Darüber hinaus könne auch nach dem Akteninhalt kein Zweifel daran bestehen, dass es der tatsächliche Wille der Prüfungsabteilung gewesen sei, ein Patent mit den beantragten Änderungen zu erteilen. Gemäß Artikel 97 (2) a) EPÜ könne der Erteilungsbeschluss nur dann erfolgen, wenn nach der Ausführungsordnung feststehe, dass der Anmelder mit der Fassung, in der die Prüfungsabteilung das europäische Patent zu erteilen beabsichtige, einverstanden sei. Ein Einverständnis habe aber nur in Bezug auf die am 4. November 2003 eingegangenen Änderungen vorgelegen. Hätte die Prüfungsabteilung durch den Erteilungsbeschluss ein Patent mit den Unterlagen erteilen wollen, die der Mitteilung nach Regel 51 (4) EPÜ beigelegen haben, so hätte sie gemäß Regel 51 (6) EPÜ vor der Herausgabe des Erteilungsbeschlusses die Zustimmung zu den von der Prüfungsabteilung für erforderlich gehaltenen Änderungen einholen müssen. Hieraus ergebe sich, dass es eindeutig die Absicht der Prüfungsabteilung gewesen sei, das Patent mit den am 4. November 2003 eingegangenen Änderungen zu erteilen.

Auch bei der Veröffentlichung der Patentschrift ohne die Änderungen handele es sich um einen offensichtlichen Fehler, der nach Regel 89 EPÜ berichtigt werden könne. Die Patentschrift gebe ganz offensichtlich nicht die durch den Erteilungsbeschluss erteilte Fassung des Patents wieder.

VIII. Am 18. Oktober 2006 erging eine Mitteilung der Beschwerdekammer, in der sie die vorläufige Auffassung vertrat, dass die Entscheidung über die Erteilung dahingehend zu verstehen sei, dass ein Patent in der Fassung erteilt wurde, die der Regel 51 (4) EPÜ-Mitteilung zugrunde lag, und dass dies nicht nach Regel 89 EPÜ berichtigt werden könne.

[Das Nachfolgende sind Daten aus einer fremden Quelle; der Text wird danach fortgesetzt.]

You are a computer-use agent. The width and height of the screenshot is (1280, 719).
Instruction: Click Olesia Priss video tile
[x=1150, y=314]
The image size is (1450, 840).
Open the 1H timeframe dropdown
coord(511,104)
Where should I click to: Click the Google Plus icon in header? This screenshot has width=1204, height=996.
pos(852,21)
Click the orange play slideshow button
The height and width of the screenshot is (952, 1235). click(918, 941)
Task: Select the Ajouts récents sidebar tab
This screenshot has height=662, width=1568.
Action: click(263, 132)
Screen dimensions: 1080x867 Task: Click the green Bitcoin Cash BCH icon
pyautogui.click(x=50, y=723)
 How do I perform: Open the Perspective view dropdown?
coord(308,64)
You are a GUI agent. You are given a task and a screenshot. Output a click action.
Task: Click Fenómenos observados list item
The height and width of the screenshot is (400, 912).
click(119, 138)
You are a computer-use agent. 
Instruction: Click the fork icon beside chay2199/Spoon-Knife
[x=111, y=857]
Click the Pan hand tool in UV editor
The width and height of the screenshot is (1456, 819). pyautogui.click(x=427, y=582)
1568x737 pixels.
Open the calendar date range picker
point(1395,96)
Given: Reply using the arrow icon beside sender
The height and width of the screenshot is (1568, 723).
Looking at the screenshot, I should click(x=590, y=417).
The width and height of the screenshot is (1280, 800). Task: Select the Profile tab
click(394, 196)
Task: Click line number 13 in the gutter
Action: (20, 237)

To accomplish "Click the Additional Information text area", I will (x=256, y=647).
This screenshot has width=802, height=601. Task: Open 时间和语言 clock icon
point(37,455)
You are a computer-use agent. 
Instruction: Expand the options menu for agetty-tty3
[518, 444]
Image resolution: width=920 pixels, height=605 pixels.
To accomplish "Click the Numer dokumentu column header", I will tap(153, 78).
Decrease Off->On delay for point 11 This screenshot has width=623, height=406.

IX. Die Beschwerdeführerin nahm mit Schreiben vom 28. Dezember 2006 hierzu Stellung. Am 13. Juni 2007 fand auf ihren Antrag eine mündliche Verhandlung statt, in der die Entscheidung der Beschwerdekammer verkündet wurde.

Entscheidungsgründe

1. Die Beschwerde erfüllt die Voraussetzungen der Artikel 106 bis 108 und Regel 64 EPÜ und ist deshalb zulässig.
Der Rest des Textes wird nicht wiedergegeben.